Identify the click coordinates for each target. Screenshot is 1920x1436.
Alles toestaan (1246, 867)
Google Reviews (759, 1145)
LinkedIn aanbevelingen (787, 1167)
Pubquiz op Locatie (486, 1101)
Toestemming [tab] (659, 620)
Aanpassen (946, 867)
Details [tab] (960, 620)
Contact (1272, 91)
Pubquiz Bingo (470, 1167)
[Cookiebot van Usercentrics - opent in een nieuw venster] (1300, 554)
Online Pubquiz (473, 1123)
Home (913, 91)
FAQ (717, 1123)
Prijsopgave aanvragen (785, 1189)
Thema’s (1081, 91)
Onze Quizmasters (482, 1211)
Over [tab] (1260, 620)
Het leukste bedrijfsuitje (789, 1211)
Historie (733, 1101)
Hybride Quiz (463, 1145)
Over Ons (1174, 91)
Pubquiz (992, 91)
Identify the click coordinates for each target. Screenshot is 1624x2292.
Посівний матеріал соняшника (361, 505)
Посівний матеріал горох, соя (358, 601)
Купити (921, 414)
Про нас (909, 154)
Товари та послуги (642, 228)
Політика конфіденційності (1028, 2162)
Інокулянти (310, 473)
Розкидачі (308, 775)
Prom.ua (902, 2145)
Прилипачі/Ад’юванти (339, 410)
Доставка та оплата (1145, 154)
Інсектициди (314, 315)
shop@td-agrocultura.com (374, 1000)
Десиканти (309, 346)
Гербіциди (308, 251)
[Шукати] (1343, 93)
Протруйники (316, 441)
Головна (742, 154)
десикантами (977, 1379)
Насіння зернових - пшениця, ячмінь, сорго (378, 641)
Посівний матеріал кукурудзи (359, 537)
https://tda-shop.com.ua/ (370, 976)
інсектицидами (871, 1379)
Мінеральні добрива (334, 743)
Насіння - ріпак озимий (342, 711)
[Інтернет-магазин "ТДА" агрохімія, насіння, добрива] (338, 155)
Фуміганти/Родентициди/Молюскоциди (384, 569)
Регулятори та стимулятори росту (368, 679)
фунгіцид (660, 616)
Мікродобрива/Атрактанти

### [WHAT NEEDS TO BE DONE]
Tally how many lines of the material contain the word "coordinates". The answer must be the number and nothing else.

### [EXERCISE RESULT]
2